**EXCERPTED RECORDS:**
---
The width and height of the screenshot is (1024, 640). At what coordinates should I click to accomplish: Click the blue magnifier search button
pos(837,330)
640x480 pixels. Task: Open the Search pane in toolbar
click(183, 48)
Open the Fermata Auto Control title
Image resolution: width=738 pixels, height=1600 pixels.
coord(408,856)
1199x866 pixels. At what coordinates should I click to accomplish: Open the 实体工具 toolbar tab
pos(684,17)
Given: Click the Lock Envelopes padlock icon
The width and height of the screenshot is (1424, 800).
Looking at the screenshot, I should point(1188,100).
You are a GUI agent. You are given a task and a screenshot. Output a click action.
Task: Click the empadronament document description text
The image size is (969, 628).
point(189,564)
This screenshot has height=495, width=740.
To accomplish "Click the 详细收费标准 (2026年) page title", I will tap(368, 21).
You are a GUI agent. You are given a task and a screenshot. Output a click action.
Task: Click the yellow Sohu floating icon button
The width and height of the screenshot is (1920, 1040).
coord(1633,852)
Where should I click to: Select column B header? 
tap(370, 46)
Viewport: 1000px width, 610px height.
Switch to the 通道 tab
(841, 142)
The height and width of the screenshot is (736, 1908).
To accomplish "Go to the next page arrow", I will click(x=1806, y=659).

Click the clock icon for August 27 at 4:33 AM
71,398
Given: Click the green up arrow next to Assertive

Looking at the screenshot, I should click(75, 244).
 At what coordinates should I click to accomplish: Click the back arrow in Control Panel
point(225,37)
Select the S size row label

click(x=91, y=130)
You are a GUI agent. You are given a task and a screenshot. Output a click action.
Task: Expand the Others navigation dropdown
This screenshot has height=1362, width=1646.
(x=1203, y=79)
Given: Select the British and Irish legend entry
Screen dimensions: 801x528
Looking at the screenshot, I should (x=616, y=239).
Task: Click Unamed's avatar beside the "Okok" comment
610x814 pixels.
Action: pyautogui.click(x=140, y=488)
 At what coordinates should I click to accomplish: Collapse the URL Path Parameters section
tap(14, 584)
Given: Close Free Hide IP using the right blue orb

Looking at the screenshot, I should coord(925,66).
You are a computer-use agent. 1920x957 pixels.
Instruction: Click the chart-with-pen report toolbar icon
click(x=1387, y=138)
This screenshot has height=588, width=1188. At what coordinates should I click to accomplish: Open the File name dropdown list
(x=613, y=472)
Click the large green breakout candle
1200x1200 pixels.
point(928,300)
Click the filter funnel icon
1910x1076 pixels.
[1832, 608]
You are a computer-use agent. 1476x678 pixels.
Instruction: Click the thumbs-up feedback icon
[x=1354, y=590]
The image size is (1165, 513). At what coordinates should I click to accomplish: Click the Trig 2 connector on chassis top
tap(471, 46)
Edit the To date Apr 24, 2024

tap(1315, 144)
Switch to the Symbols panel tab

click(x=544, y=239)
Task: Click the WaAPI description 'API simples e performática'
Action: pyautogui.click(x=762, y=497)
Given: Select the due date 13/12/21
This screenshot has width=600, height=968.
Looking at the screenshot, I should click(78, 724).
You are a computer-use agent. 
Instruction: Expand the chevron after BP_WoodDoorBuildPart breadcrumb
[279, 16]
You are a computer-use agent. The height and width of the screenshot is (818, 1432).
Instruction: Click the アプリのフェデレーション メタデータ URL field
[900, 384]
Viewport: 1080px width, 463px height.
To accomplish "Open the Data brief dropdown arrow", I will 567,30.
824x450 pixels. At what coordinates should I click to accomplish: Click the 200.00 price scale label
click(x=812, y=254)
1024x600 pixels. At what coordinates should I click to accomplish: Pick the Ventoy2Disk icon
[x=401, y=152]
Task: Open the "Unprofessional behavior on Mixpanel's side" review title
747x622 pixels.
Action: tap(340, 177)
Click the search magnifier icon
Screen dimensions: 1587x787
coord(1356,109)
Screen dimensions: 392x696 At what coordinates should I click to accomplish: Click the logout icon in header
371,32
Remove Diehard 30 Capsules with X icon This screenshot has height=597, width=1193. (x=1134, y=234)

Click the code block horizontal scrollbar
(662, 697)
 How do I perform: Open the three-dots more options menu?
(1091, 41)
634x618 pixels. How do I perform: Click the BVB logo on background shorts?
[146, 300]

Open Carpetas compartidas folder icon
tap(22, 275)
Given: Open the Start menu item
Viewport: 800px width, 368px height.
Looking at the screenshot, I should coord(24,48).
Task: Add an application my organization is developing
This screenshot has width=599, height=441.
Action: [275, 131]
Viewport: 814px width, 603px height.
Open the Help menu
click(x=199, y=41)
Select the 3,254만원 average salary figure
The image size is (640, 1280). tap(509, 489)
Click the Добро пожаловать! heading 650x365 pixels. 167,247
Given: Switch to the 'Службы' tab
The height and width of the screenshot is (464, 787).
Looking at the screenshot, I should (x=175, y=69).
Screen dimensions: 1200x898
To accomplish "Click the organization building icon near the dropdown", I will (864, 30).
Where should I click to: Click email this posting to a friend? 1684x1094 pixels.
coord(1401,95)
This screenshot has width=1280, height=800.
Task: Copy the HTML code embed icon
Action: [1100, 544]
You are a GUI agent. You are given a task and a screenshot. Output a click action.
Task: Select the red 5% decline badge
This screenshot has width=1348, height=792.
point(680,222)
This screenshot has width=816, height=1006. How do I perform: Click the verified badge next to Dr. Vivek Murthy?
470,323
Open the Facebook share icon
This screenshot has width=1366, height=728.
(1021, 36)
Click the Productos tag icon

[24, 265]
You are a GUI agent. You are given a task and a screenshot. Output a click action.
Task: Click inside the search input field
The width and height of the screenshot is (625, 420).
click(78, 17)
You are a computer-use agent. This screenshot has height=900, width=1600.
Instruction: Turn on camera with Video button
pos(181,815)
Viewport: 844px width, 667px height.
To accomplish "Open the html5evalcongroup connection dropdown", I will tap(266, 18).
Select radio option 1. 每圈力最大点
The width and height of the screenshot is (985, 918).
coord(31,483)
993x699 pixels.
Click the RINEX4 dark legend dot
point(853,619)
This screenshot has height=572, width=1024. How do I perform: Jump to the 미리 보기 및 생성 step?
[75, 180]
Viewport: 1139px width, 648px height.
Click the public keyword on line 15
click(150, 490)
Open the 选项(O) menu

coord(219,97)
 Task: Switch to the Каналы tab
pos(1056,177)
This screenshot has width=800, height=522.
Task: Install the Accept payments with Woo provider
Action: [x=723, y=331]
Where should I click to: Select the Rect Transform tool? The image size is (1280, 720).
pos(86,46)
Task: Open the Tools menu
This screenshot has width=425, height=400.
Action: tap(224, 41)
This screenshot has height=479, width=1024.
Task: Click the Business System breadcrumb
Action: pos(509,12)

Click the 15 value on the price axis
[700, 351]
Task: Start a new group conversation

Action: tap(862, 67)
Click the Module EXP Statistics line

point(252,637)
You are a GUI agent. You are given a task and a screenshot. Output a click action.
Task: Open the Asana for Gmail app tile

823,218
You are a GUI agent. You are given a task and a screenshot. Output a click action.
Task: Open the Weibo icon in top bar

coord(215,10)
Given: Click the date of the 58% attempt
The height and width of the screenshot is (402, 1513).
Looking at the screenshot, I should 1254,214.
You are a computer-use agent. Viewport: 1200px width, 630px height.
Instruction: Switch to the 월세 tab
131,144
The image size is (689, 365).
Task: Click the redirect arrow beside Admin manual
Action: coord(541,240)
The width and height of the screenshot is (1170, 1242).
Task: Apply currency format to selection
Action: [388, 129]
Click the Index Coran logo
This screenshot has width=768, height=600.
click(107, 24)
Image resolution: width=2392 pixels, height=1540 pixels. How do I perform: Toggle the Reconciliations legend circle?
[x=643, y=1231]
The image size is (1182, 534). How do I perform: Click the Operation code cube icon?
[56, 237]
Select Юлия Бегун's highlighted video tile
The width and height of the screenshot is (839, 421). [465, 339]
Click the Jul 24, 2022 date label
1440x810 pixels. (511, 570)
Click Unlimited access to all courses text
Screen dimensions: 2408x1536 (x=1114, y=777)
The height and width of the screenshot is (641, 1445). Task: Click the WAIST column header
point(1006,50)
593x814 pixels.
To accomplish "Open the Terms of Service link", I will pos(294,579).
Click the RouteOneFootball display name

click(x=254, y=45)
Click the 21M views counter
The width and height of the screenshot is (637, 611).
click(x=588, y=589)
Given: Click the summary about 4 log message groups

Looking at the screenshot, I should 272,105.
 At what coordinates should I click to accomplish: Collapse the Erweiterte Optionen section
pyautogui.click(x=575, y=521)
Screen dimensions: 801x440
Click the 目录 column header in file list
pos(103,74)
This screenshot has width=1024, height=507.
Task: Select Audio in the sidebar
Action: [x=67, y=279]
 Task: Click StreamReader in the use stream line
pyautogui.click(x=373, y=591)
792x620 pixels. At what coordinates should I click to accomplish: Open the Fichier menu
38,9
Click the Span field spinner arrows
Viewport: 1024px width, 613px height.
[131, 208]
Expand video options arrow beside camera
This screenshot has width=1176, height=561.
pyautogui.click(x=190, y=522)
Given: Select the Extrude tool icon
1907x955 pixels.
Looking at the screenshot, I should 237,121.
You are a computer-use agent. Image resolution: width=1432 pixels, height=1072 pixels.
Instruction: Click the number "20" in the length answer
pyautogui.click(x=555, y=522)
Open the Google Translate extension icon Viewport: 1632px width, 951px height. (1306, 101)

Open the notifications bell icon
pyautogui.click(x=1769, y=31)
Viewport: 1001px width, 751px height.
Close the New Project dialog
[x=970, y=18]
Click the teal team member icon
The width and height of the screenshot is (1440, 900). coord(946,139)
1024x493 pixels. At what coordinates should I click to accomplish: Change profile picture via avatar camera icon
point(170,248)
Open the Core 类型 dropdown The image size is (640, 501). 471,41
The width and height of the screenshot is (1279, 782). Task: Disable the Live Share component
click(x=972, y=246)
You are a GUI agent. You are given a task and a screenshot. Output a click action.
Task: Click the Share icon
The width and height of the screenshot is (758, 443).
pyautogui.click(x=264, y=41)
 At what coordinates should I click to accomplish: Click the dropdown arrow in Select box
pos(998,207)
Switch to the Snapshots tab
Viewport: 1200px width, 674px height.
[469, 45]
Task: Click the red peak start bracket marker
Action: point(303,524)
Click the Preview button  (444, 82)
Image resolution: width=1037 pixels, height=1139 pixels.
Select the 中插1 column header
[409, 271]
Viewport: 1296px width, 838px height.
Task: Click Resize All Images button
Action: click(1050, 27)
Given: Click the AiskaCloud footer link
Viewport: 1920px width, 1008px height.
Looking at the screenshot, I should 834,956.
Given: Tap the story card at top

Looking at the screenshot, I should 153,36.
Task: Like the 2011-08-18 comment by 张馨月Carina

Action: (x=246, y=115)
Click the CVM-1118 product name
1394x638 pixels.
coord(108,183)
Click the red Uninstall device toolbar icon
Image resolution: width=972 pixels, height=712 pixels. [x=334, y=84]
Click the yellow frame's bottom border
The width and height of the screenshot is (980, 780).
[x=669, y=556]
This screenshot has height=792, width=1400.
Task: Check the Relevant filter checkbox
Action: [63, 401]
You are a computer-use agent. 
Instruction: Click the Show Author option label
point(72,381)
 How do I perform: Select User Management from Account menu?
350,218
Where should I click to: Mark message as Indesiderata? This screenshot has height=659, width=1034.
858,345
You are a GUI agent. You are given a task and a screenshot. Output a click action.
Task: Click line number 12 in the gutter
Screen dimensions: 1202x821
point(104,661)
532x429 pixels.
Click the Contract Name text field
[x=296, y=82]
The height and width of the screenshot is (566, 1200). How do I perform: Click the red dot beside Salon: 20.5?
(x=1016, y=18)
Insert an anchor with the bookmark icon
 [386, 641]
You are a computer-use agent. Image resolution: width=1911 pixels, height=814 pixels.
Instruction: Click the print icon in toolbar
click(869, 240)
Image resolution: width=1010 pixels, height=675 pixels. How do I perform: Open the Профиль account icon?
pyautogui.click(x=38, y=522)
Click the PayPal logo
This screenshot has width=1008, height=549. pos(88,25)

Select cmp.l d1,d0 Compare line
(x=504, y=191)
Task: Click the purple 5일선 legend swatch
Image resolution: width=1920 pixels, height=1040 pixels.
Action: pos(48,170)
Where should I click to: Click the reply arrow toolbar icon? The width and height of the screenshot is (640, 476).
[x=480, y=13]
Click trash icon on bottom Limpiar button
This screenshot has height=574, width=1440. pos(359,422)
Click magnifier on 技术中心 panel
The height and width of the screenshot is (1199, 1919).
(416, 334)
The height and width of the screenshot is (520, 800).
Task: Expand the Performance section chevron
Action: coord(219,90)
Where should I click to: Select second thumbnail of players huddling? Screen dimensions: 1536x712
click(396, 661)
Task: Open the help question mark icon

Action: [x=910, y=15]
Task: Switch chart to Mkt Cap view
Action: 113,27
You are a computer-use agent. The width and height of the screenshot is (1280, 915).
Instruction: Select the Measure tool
---
From the records above, print only the lines between the one holding "Close the New Project dialog" and the one holding "Open the Core", inclusive, exactly as they stand.

**SOLUTION BELOW:**
Close the New Project dialog
[x=970, y=18]
Click the teal team member icon
The width and height of the screenshot is (1440, 900). coord(946,139)
1024x493 pixels. At what coordinates should I click to accomplish: Change profile picture via avatar camera icon
point(170,248)
Open the Core 类型 dropdown The image size is (640, 501). 471,41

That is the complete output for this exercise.